Therefore, an object of the present invention is to provide a semiconductor device wiring in which the embedding property of the aluminum alloy layer formed on the underlayer is not deteriorated by the oxidation of the surface of the underlayer, and such a semiconductor device wiring. It is to provide a method of forming.

[0009]

A wiring for a semiconductor device according to a first aspect of the present invention is an underlayer made of a first metal,
And an aluminum alloy layer formed on the underlayer and containing a second metal. In order to achieve the above object, the heat of formation when the first metal is oxidized is ΔH ₁ , and the heat of generation when the second metal is oxidized is ΔH ₁ .
When H ₂ is set, | ΔH ₂ |> | ΔH ₁ |

Further, the semiconductor device wiring according to the second aspect of the present invention comprises a first underlayer made of a first metal, and a first underlayer.
A second metal formed on the underlayer of and a second metal
And an aluminum alloy layer formed on the second underlayer. Then, in order to achieve the above object, the heat of formation when the first metal is oxidized is Δ
When the heat generated when H ₁ and the second metal are oxidized is ΔH ₂ , | ΔH ₂ |> | ΔH ₁ |.

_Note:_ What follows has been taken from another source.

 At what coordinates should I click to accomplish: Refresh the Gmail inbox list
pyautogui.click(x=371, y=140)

In these semiconductor device wirings of the present invention, it is desirable that the first metal be titanium and the second metal be zirconium or hafnium.

The method for forming a wiring for a semiconductor device according to the first aspect of the present invention comprises: (a) a step of forming a base layer made of a first metal; and (b) an aluminum alloy containing a second metal. Forming a layer on the underlayer at a temperature at which the first metal of the underlayer and the second metal of the aluminum alloy layer react. In order to achieve the above object, the heat of formation when the first metal is oxidized is ΔH ₁ ,
When the heat of formation when the second metal is oxidized is ΔH ₂ , | ΔH ₂ |> | ΔH ₁ |.

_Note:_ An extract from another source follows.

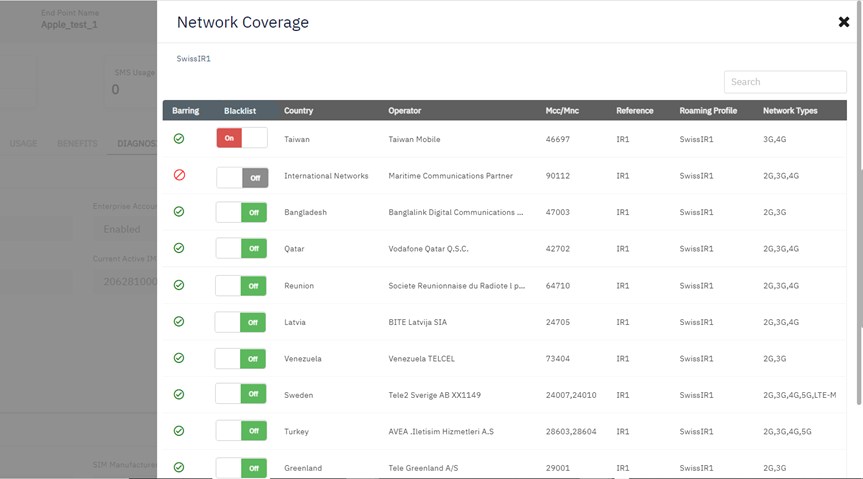Image resolution: width=863 pixels, height=479 pixels.
Task: Click the barring check icon for Bangladesh
Action: [179, 212]
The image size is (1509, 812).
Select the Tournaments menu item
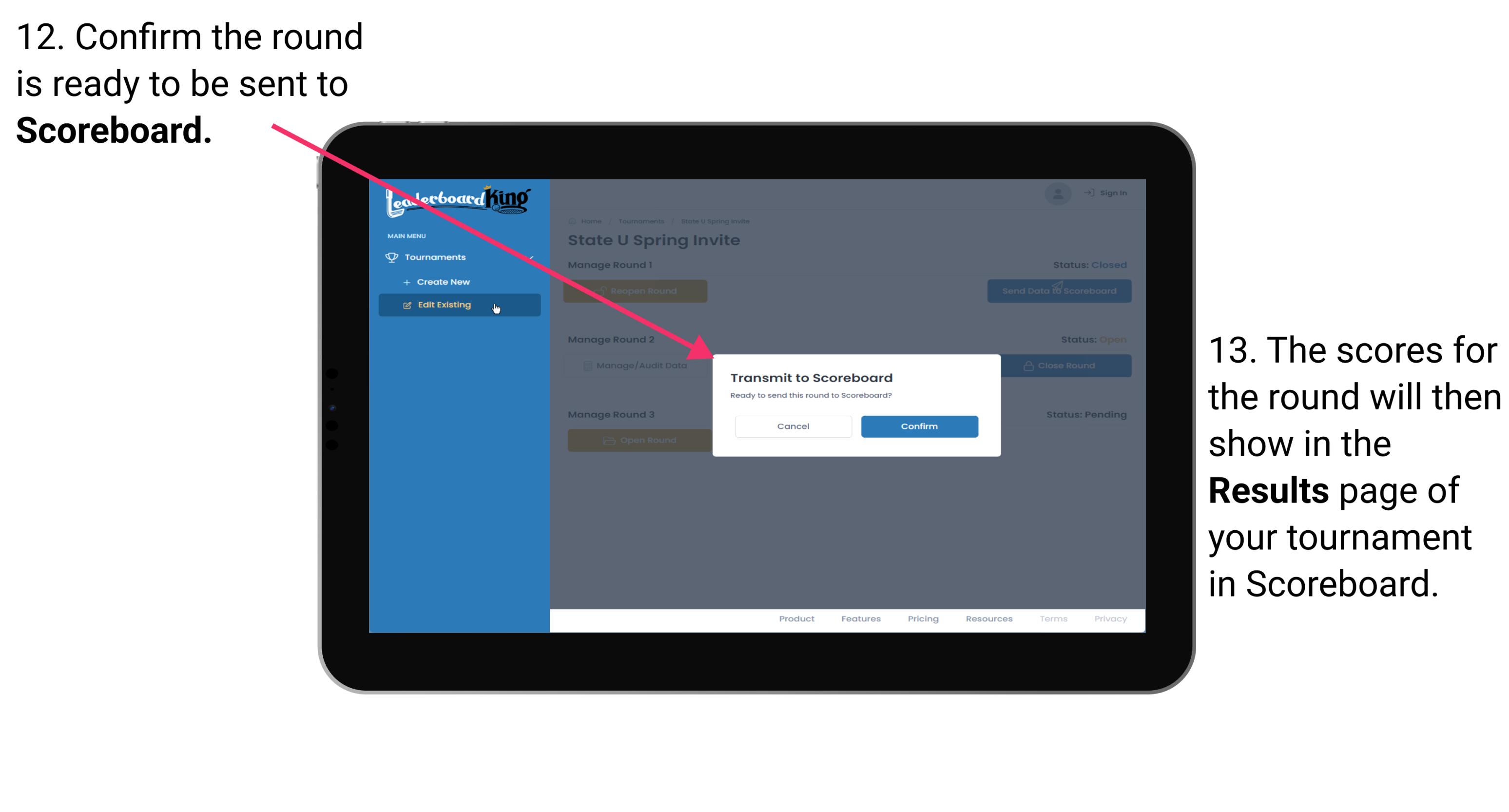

Further, in the method for forming a semiconductor device wiring according to the second aspect of the present invention, (a) the step of forming the first underlayer made of the first metal, and (b) the second metal. Forming a second underlayer on the first underlayer, and
(C) A step of forming an aluminum alloy layer on the second underlayer at a temperature at which the first metal of the first underlayer and the second metal of the second underlayer react. In order to achieve the above object, when the heat of formation when the first metal is oxidized is ΔH ₁ and the heat of generation when the second metal is oxidized is ΔH ₂ , | ΔH ₂ |> | ΔH ₁ |.

In these semiconductor device wiring forming methods of the present invention, it is desirable that the first metal be titanium and the second metal be zirconium or hafnium.

In the fine opening, since the thickness of the underlayer (or the first underlayer, which is also generically referred to as the underlayer hereinafter) deposited on the sidewall of the opening is thin, the underlayer is high in temperature. During sputtering by the sputtering method, it can be easily oxidized by oxygen from the oxygen-containing layer. However, the first
When the heat of formation when the metal of the above is oxidized is ΔH ₁ and the heat of formation when the second metal is oxidized is ΔH ₂ , | ΔH ₂ |>
| ΔH ₁ |. Further, the aluminum alloy layer is formed at a temperature at which the first metal and the second metal react with each other. As a result, the oxide containing the first metal formed on the surface of the underlayer or the like is reduced by the second metal.

Thus, the reaction between the first metal and the second metal at the interface between the underlayer and the aluminum alloy layer is promoted, and aluminum, the first metal, While the alloy composed of the oxide of the second metal and the second metal is formed, the aluminum alloy is drawn into the opening, and the embeddability of the aluminum alloy in the opening is improved.

[0016]

DESCRIPTION OF THE PREFERRED EMBODIMENTS The present invention will be described below with reference to the drawings based on embodiments.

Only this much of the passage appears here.